Records to process START
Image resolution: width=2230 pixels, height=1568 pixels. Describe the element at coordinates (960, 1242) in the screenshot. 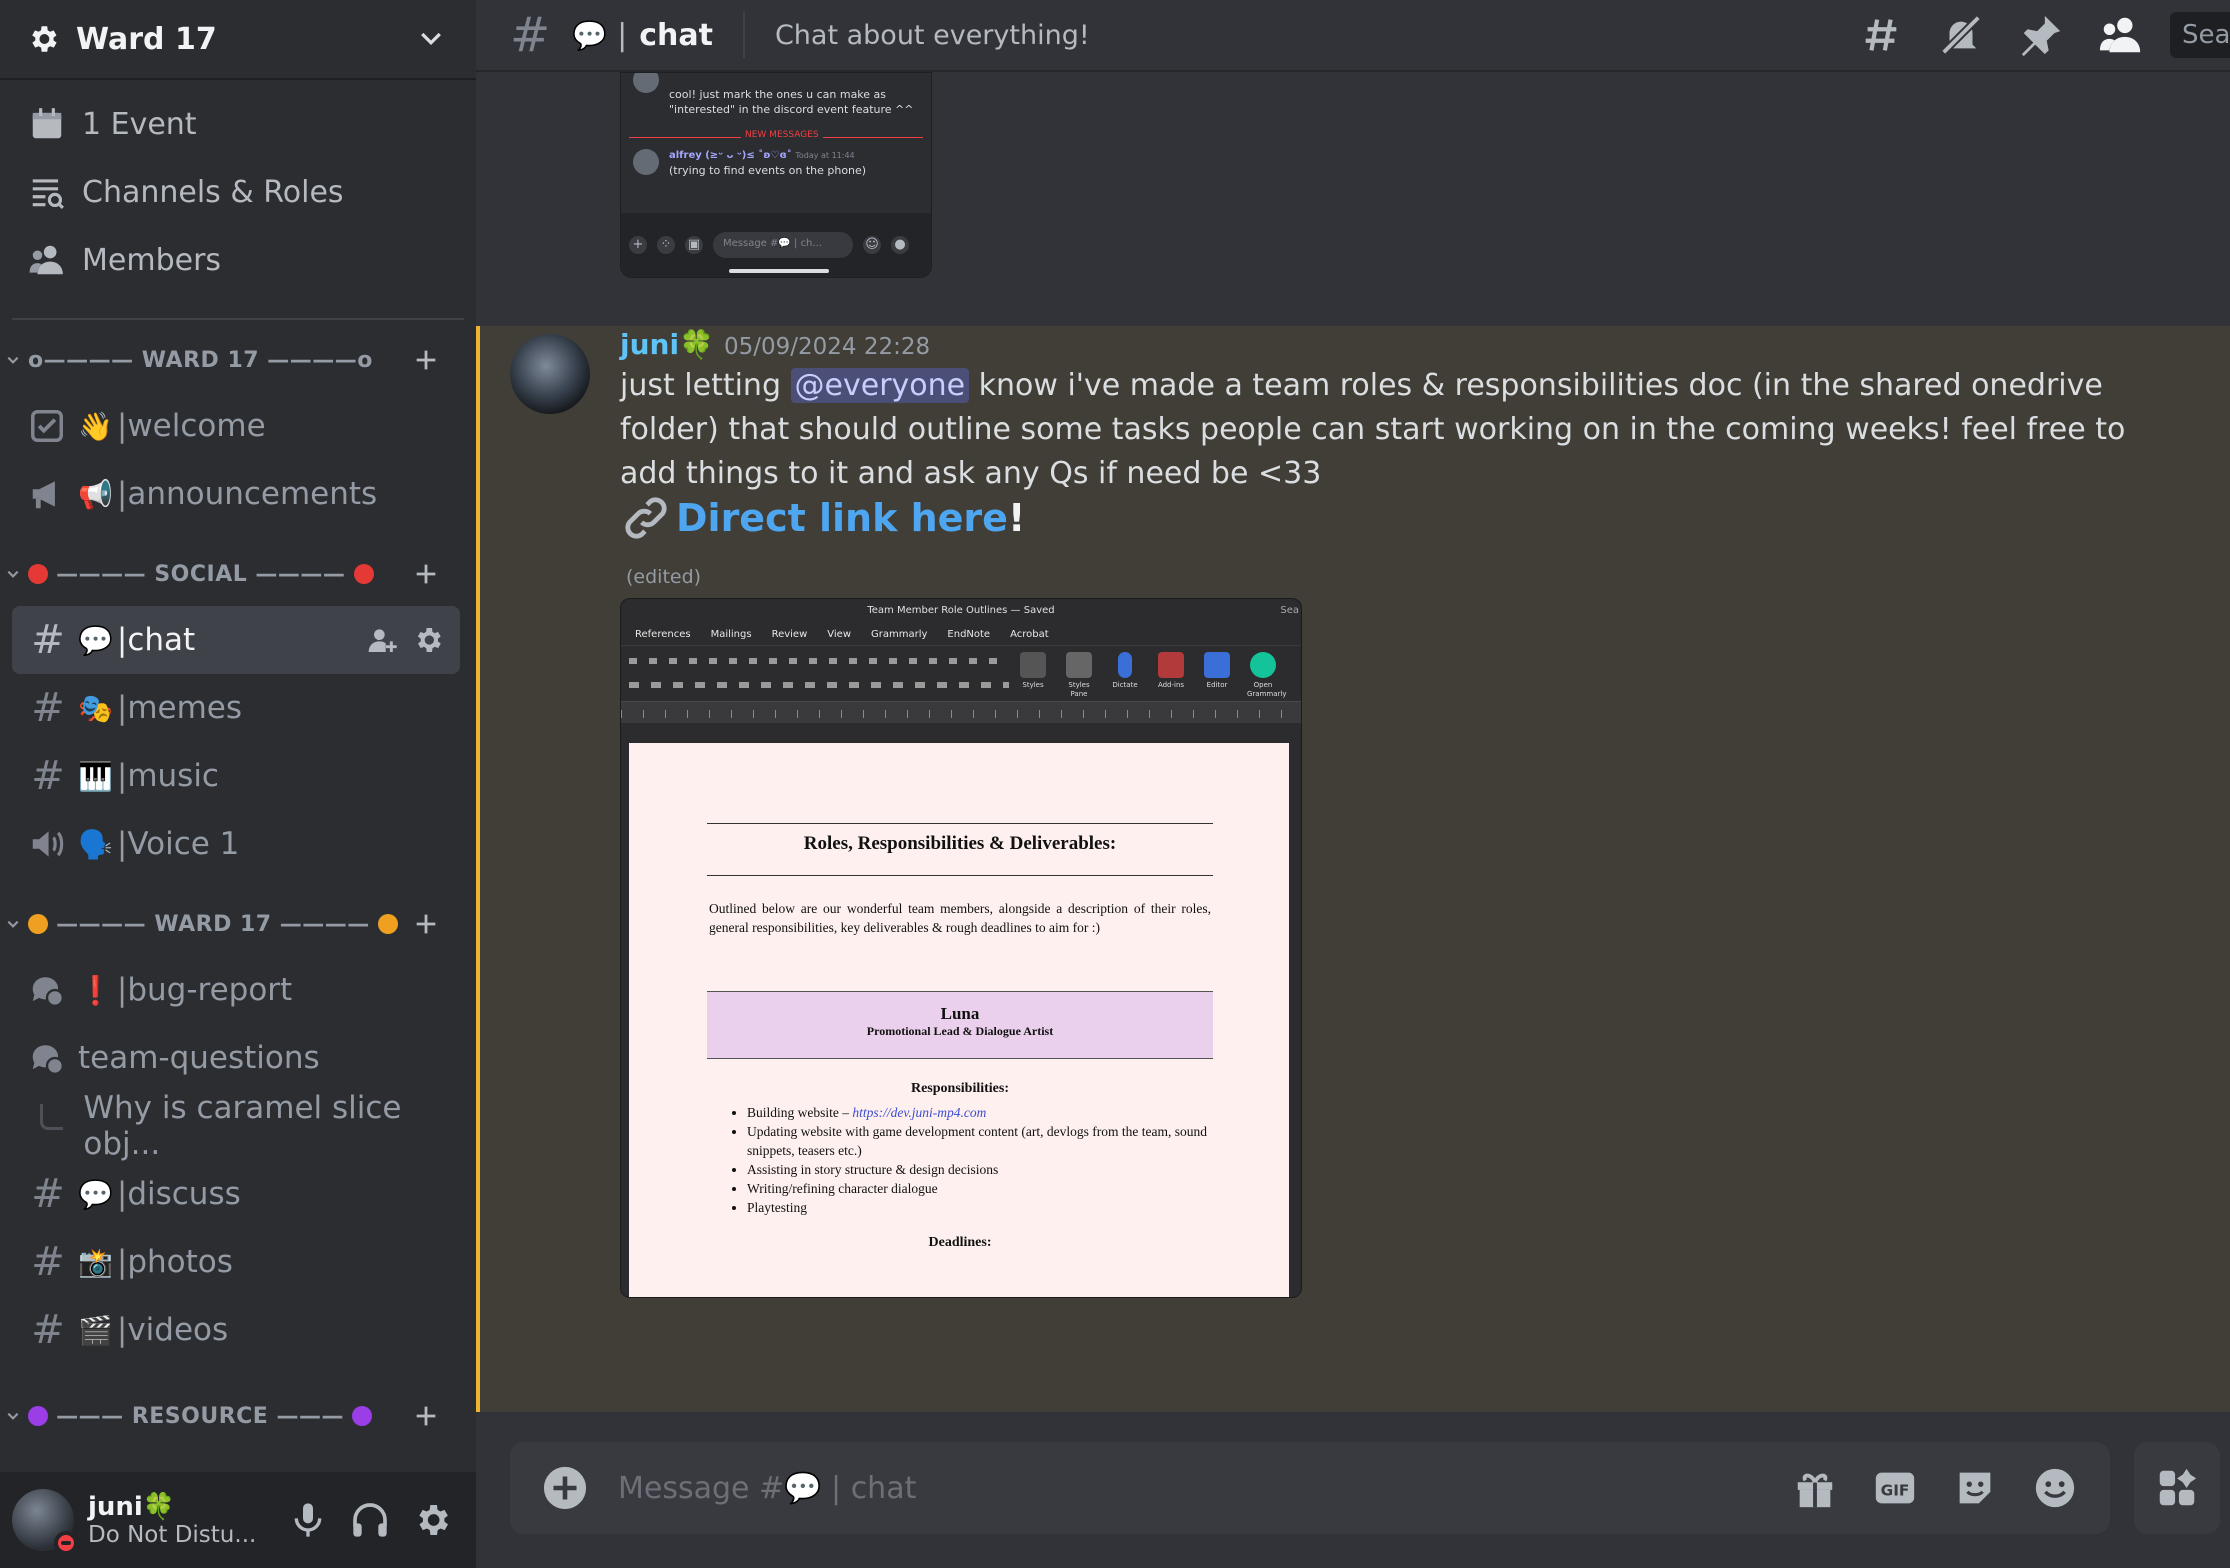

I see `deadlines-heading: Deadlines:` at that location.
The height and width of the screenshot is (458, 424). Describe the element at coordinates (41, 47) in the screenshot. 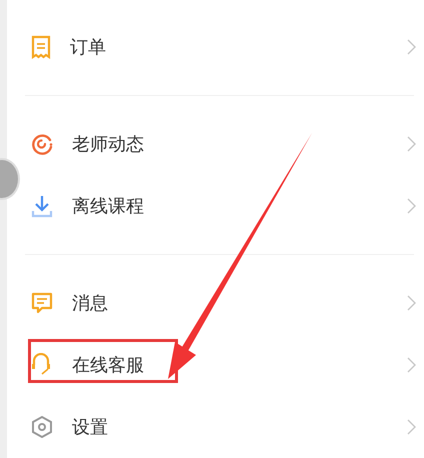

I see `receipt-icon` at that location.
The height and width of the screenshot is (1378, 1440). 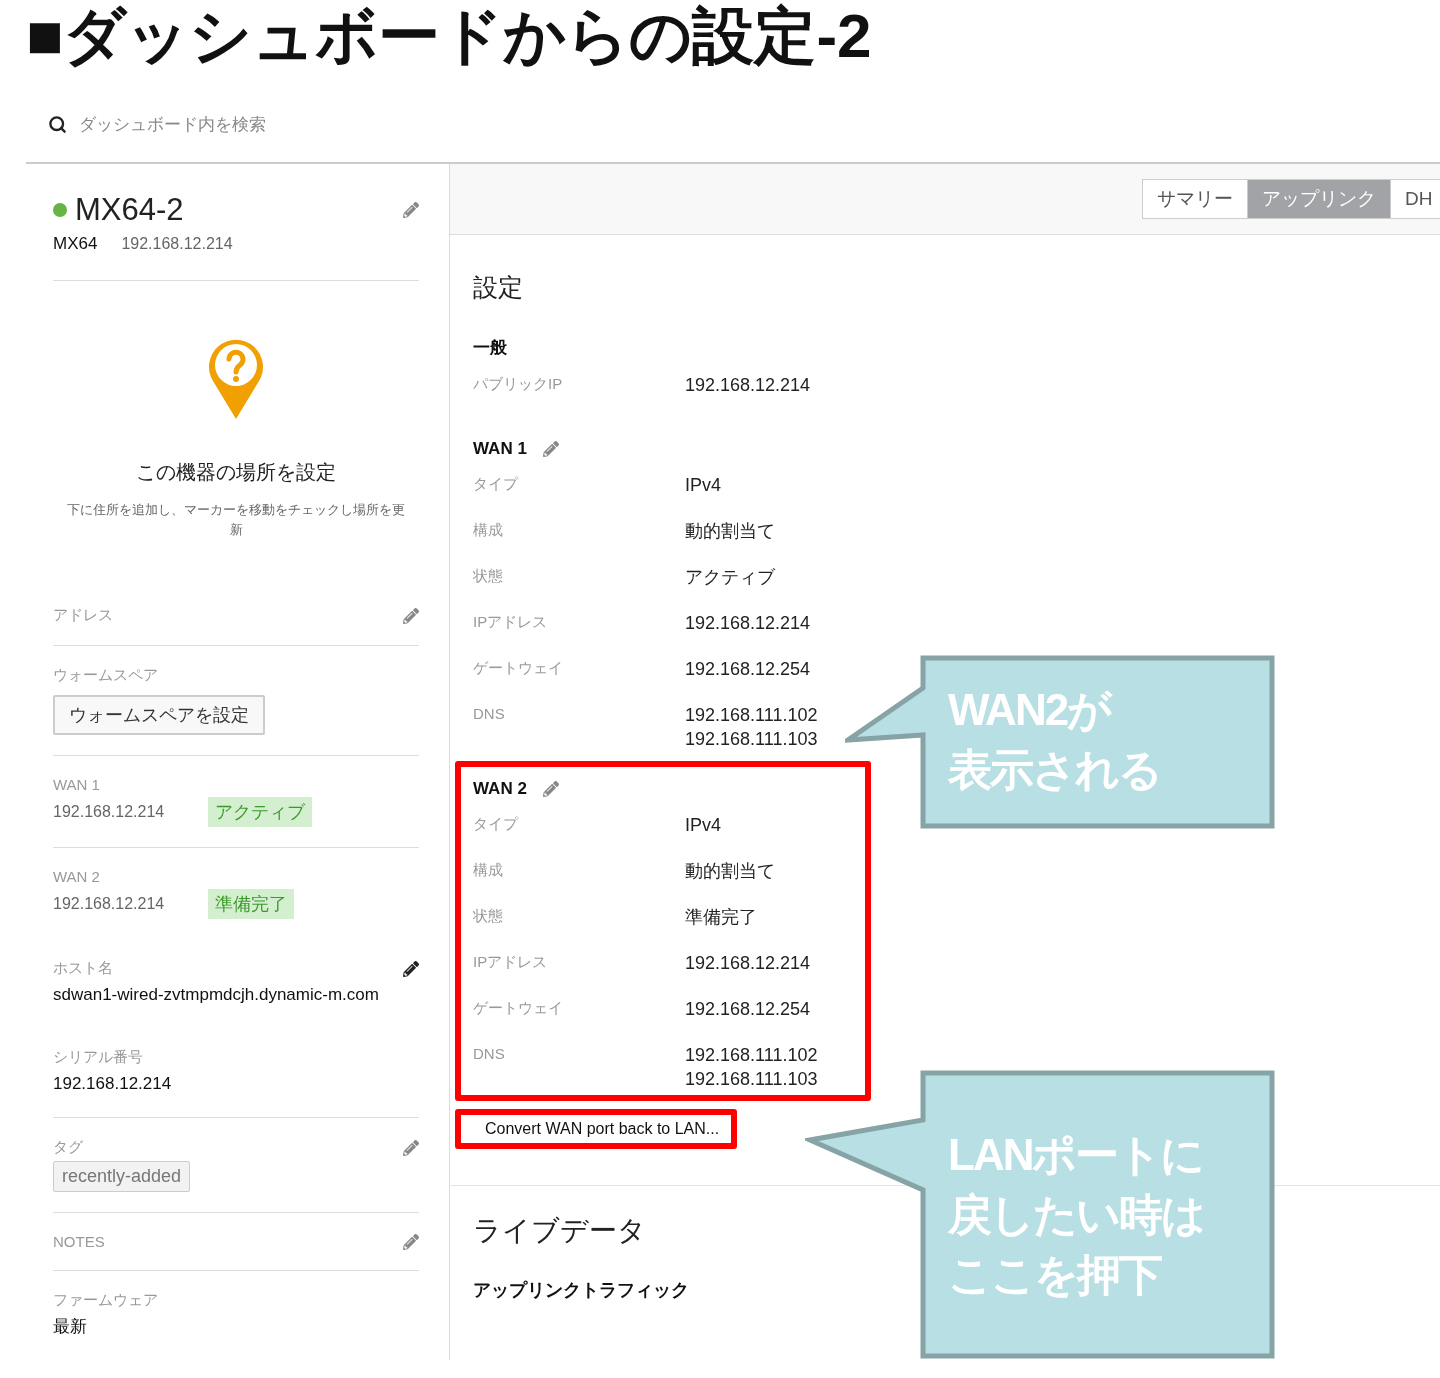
Records to process END
● **Task instructions**
Copy out all of the material above line for line, without any change, and leave the pictures out.

● **Answer section**
Image resolution: width=2230 pixels, height=1568 pixels. Describe the element at coordinates (960, 1242) in the screenshot. 

I see `deadlines-heading: Deadlines:` at that location.
The height and width of the screenshot is (458, 424). Describe the element at coordinates (41, 47) in the screenshot. 

I see `receipt-icon` at that location.
The height and width of the screenshot is (1378, 1440). 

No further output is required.